▶ _What you have to do_
Return every line of the records below verbatim, with no pictures in the copy.

[Pixel coordinate grounding data]
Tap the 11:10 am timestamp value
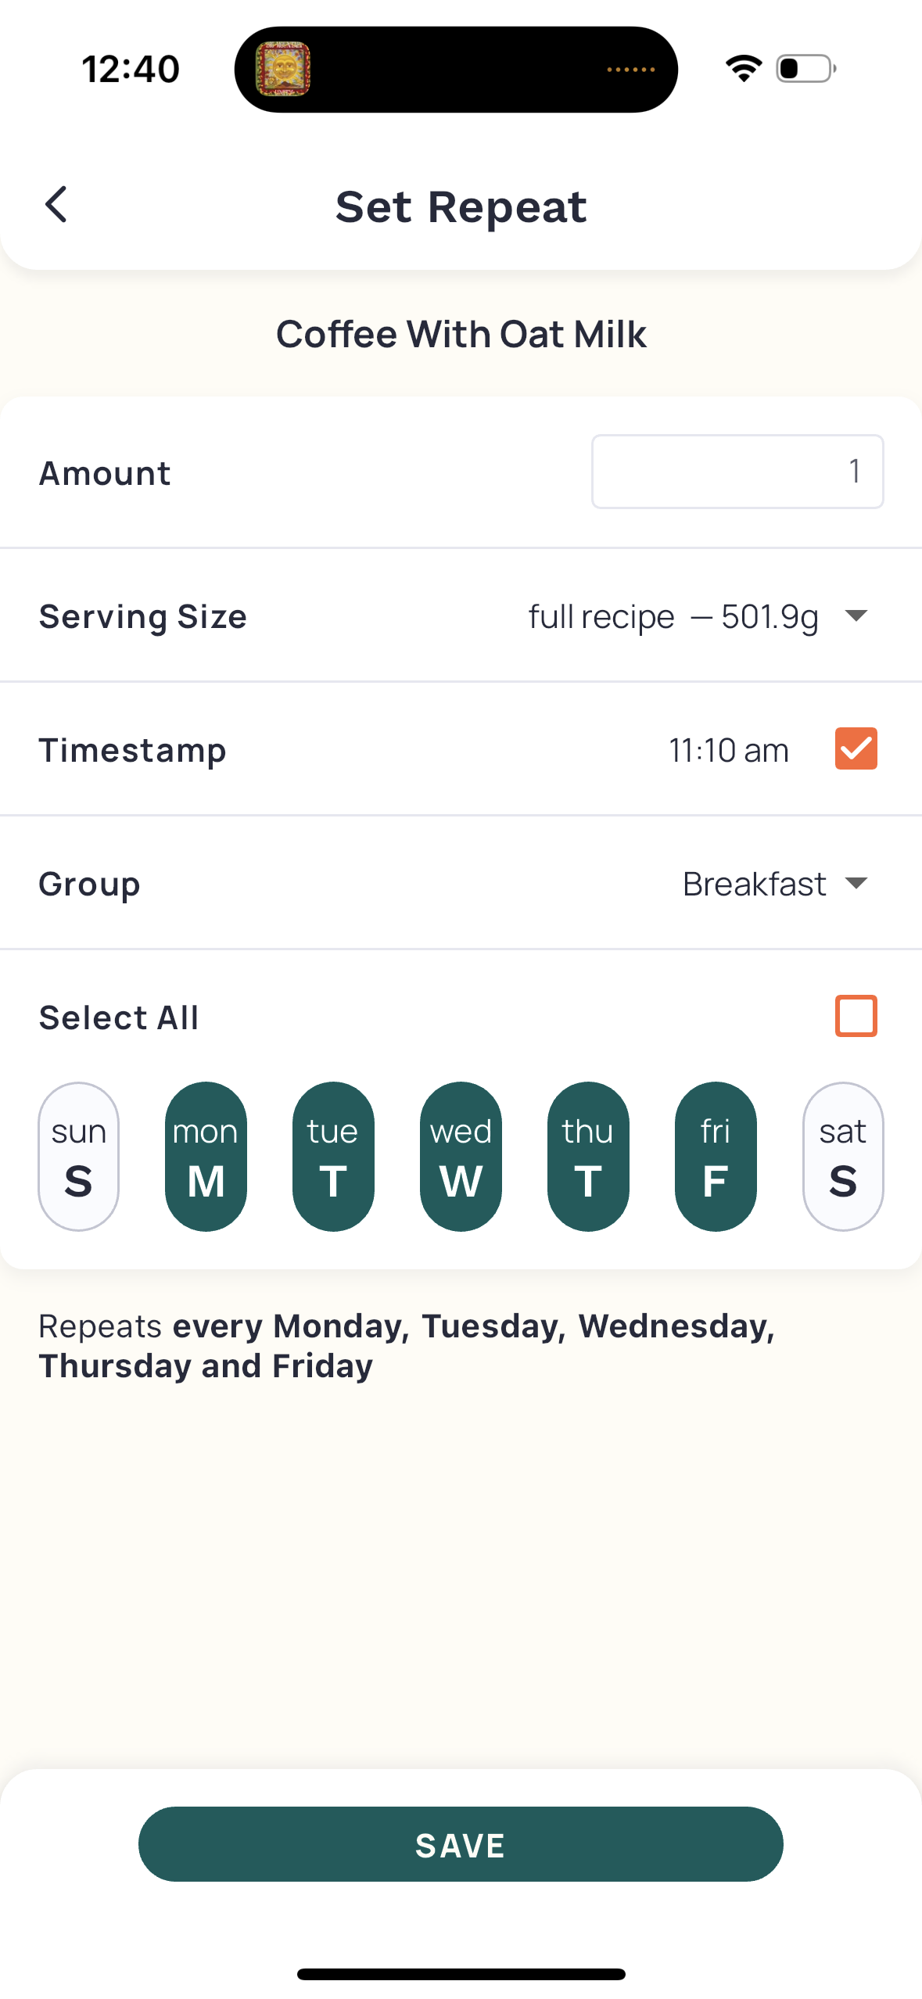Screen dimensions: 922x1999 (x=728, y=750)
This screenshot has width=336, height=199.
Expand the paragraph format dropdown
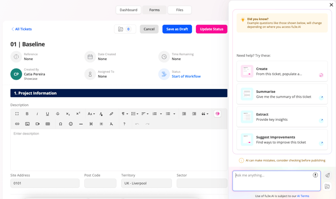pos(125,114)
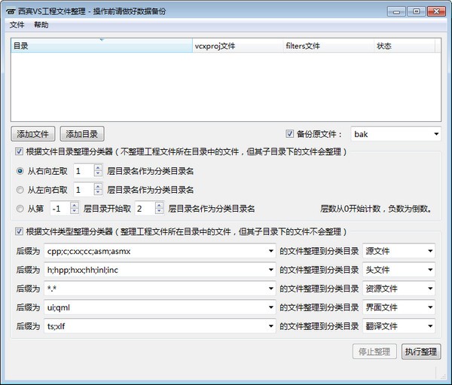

▶ _Answer to this task_
Tap the 11:10 am timestamp value
Screen dimensions: 922x1999 (x=728, y=750)
This screenshot has width=336, height=199.
Expand the paragraph format dropdown
pos(125,114)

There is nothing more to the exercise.